## What to do
**1)** Using the circular on the bonus issue of shares, decide whether each statement agrees with it. Answer yes or no, and quote the words that settle it.
(a) Shareholders who qualify receive one Bonus Share for every two existing Shares they hold.
(b) Ms. Josephine Price is one of the independent non-executive Directors.
(c) The Bonus Shares are to be issued by capitalising part of the Company's share premium account.
**2)** Carry the circular on the bonus issue of shares forward from its final sentence, in the same formal style.

Executive Directors: Mr. Tse Ping (Chairman) Mr. Tao Huiqi Mr. Wang Jinyu Mr. He Huiyu Ms. Cheng Cheung Ling Ms. Zhao Yanping Mr. Tse Hsin

Registered Office: Century Yard Cricket Square Hutchins Drive P.O. Box 2681GT George Town Grand Cayman British West Indies

Non-executive Director:

Ms. Josephine Price

Independent non-executive Directors: Ms. Zheng Qun, Grace Mr. Li Dakui Ms. Li Jun

Head office and principal place of business: Unit 09, 41st Floor Office Tower Convention Plaza 1 Harbour Road Wanchai Hong Kong 19 April, 2005

To the Shareholders

Dear Sirs,

BONUS ISSUE OF SHARES AND

AMENDMENTS TO THE ARTICLES OF ASSOCIATION

INTRODUCTION

This circular provides you with information relating to the Bonus Issue and the amendments to the Articles.

– 4 –

LETTER FROM THE BOARD

BONUS ISSUE OF SHARES

In view of the Group’s confidence in the performance of its operations in the current financial year and in order to provide the Shareholders with the opportunity to participate in the growth of the Company by way of capitalisation of a portion of the share premium account of the Company, the Directors have recommended a bonus issue in the proportion of one Bonus Share for every two existing Shares held to Shareholders (other than Excluded Shareholders) whose names appear in the Register of Members on the Record Date subject to the fulfillment of the conditions set out below.

## Dataset

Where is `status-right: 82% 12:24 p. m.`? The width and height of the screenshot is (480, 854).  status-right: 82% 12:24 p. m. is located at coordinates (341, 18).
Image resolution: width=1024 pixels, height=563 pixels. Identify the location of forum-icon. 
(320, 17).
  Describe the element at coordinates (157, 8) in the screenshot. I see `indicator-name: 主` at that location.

...

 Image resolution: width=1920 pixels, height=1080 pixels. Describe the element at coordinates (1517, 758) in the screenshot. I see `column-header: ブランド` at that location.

## Your written answers
**1)**
(a) Yes: "in the proportion of one Bonus Share for every two existing Shares held"
(b) No: "Independent non-executive Directors: Ms. Zheng Qun, Grace Mr. Li Dakui Ms. Li Jun"
(c) Yes: "by way of capitalisation of a portion of the share premium account of the Company"

**2)**
As at the Latest Practicable Date, there were 1,509,072,491 Shares in the share capital of the Company. On the basis that no further Shares are issued or repurchased on or before 13 May, 2005, being the date of the EGM and the Record Date, 754,536,245 Bonus Shares will be issued under the Bonus Issue and the amount of HK$18,863,406.13, being part of the Company’s share premium account, will be capitalised and accordingly such sum will be applied in paying up in full at par the 754,536,245 Bonus Shares. After completion of the Bonus Issue, there will be a total of 2,263,608,736 Shares in the enlarged issued share capital of the Company. The 754,536,245 Bonus Shares represent 50 per cent. of the existing issued share capital of the Company and 33.33 per cent. of the enlarged issued share capital of the Company.

The Bonus Shares to be issued pursuant to the Bonus Issue will, subject to the Memorandum of Association and Articles of the Company, rank pari passu in all respects with the existing issued Shares of the Company with effect from the date of issue, except that they will not be entitled to the recommended final dividend for the financial year ended 31 December, 2004 or the Bonus Issue.

The number of Bonus Shares to be issued under the Bonus Issue to each Shareholder will be rounded down to the nearest whole number. No fractional Shares (if any) will be issued and Shares representing fractions will be aggregated and sold. The proceeds of sale will be retained for the benefit of the Company.

In the absence of any specific instruction to the contrary received in writing by the Registrar, certificates in respect of the Bonus Shares will be sent to the persons entitled thereto at their respective addresses shown in the Register of Members or in the case of joint holders, to the address of the joint holder whose name stands first in the Register of Members in respect of the joint holding. It is expected that certificates for the Bonus Shares will be posted to those entitled thereto at their own risk on 31 May, 2005.

The Bonus Issue is conditional upon:–

  • (i) the passing at the EGM of an ordinary resolution to approve the Bonus Issue; and

  • (ii) the Listing Committee of the Stock Exchange granting the listing of and permission to deal in the Bonus Shares.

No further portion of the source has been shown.